[Saved data entries]
◇ ◇ ◇ ◇
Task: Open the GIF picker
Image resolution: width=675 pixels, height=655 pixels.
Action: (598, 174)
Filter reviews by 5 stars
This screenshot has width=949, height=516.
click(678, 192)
◇ ◇ ◇ ◇
DIRECTIONS FOR THIS TASK - Exactly reproduce all of the entries above.

TASK ANSWER -
Task: Open the GIF picker
Image resolution: width=675 pixels, height=655 pixels.
Action: (598, 174)
Filter reviews by 5 stars
This screenshot has width=949, height=516.
click(678, 192)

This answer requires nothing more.